Skinner had each of his 10 career top fives, 37 of his 39 top 10s, five of his six poles and his lone non-points victories in Cup during his 123-race tenure with RCR. Winning at Japan for two exhibition races in the late ’90s was one of Skinner’s proudest moments; it was part of a NASCAR Asian experiment where roughly half the Cup stars moonlighted for a race in the offseason overseas.

In the year following his stint with RCR, Skinner found himself racing for Morgan-McClure Motorsports, piloting the No. 4 car. But he stated numerous times that he rushed back, which was one of the few things he wishes he could go back and change.

“The biggest thing that tarnished my career was me,” he explains. “When I got hurt, I tried to drive that racecar at a Sprint Cup level while I was hurt. I wasn’t only physically hurt, I was mentally hurt. Nobody has ever been able to do it. I was probably the 80th guy to try to do it and probably the 80th guy that failed at it. You can’t do it at the top level. You can’t ask a quarterback to go out there and throw the football with a broken arm. When you are physically beat up, you have no chance to be competitive. I tried to do that, and if I had to do it all over again, I would’ve stepped out of the car like Kyle Busch instead of coming back earlier. He made sure he was 100% before he came back in there.”

Eventually, Skinner lost his ride with the No. 4 team after a year and a half. He spent the second half of the 2003 season for MBV Motorsports in the No. 01 U.S. Army car for 11 events.
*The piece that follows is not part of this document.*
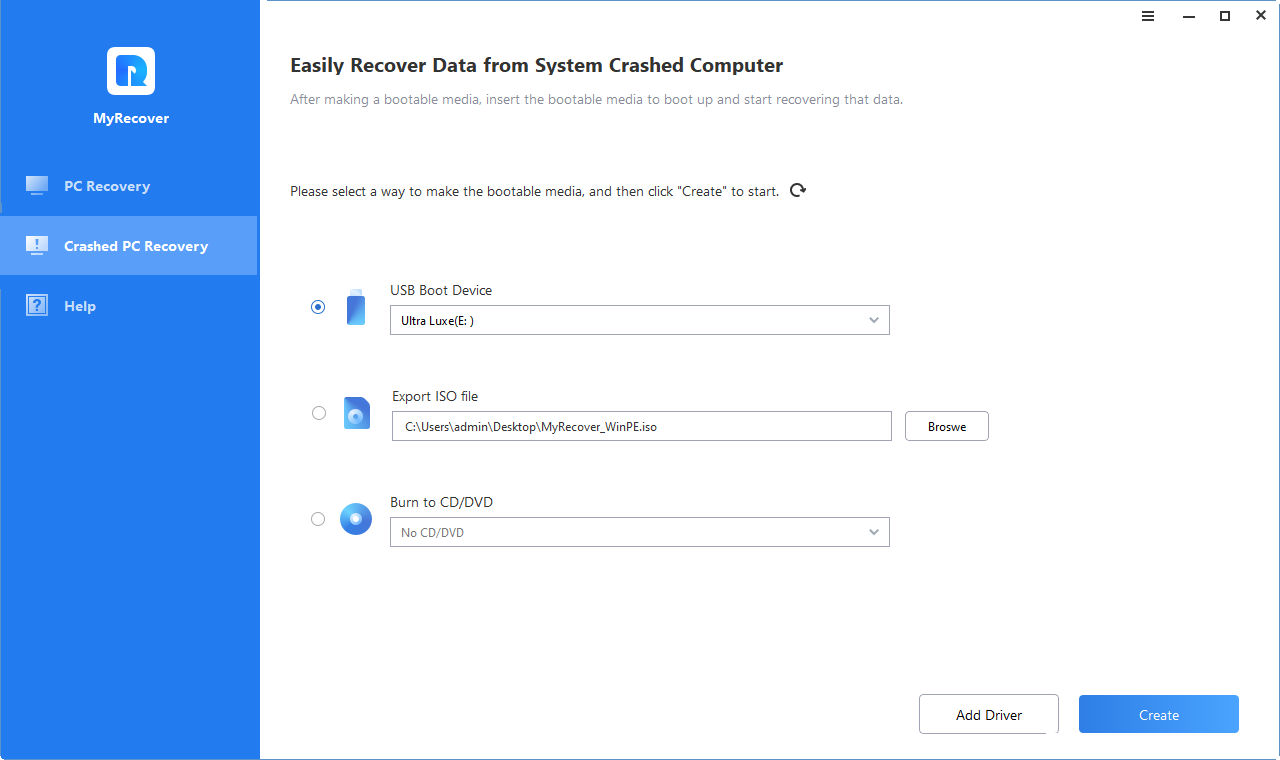Image resolution: width=1280 pixels, height=760 pixels.
Task: Open the hamburger menu in title bar
Action: point(1148,16)
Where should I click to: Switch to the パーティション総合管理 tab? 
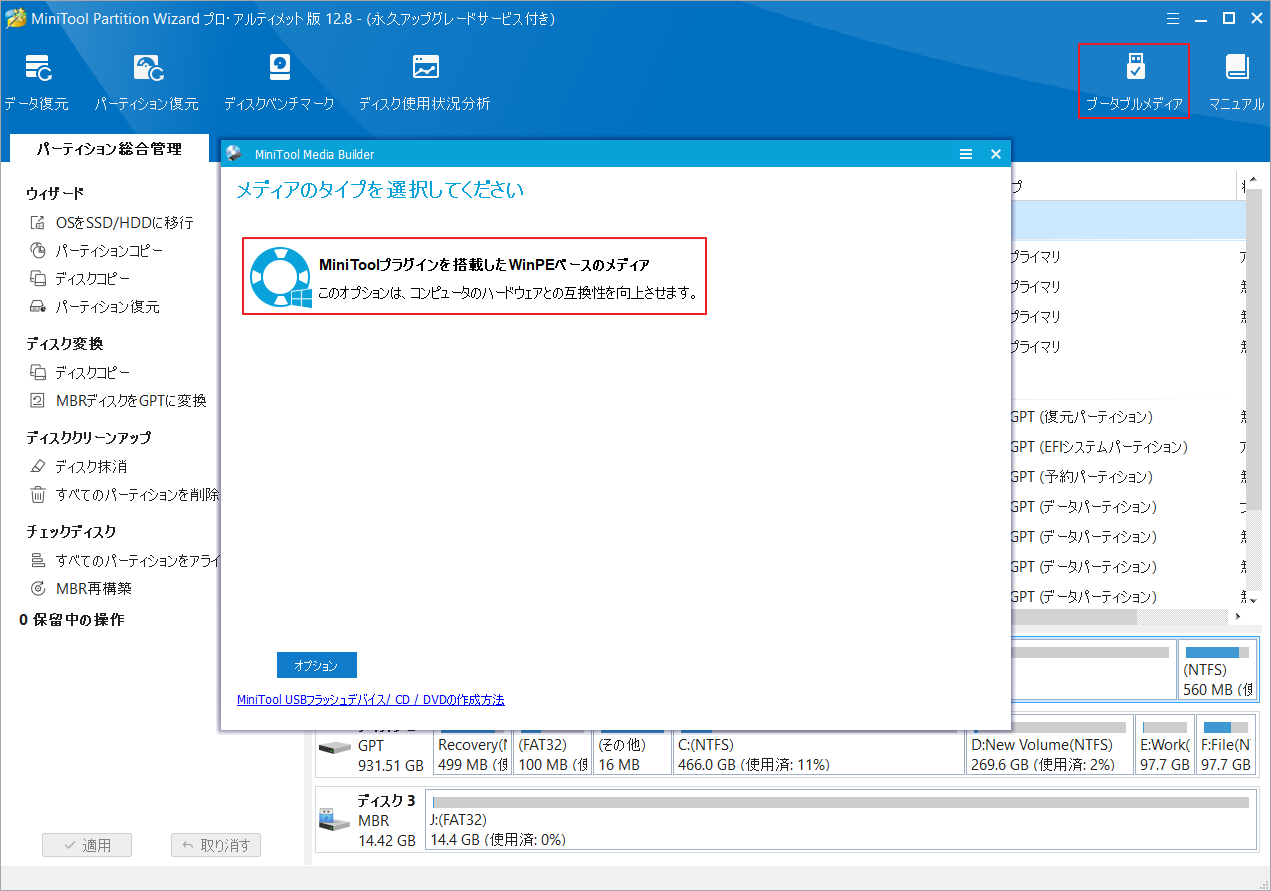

Following the 2003 season, it was time for him to return home.

Running only the Daytona 500 in 2004 for RCR, his full-time career in the Cup Series was completed. 2011 was the only time he raced more than 20 events in a season after that, primarily as a start-and-park driver for Germain Racing.

Fortunately for him, Skinner’s career was revived in the Truck Series with Bill Davis Racing. From 2005 until ’09, he was a title contender in the series that made him well-known throughout the NASCAR community. Winning 12 races during that span, he finished second in the standings in 2007, narrowly losing the title to Ron Hornaday Jr.

During this time, Skinner also became a major factor for struggling teams in the Cup Series. He became an instructor, a mentor and a man that teams to went to when they were struggling to survive in NASCAR. Most notably, he replaced AJ Allmendinger for Red Bull Racing early in the ’08 season, creating a turnaround for one of the sport’s young drivers to come over from another form of racing.

“They were getting to where they couldn’t make races, and they had young drivers that didn’t have Sprint Cup experience,” Skinner says. “The Austrians thought that was the new way for NASCAR, and that was what they needed to do and it really wasn’t. [GM] Jay Frye called me and said we want you to drive the car for five races, test with AJ and do what you can to get this kid on track. All of that went extremely well. We made all of the races. When AJ got back in the car, he started making races and running well and did a great job. That was great, and I did the same thing at Michael Waltrip Racing with Michael McDowell. They weren’t making races and needed some help. It was a neat part of my life, and it opened up a whole new thing for me.”

After hanging up his helmet in ’12, Skinner has been busy running a business with his two sons, Jamie and Dustin. The three help develop young drivers in late models along with racers eager to learn how to get around road courses. With his endeavors in racing, he moved over to the radio side of the sport with his wife Angie. The two have their own show on Sirius/XM NASCAR Radio called the Skinner Round-Up.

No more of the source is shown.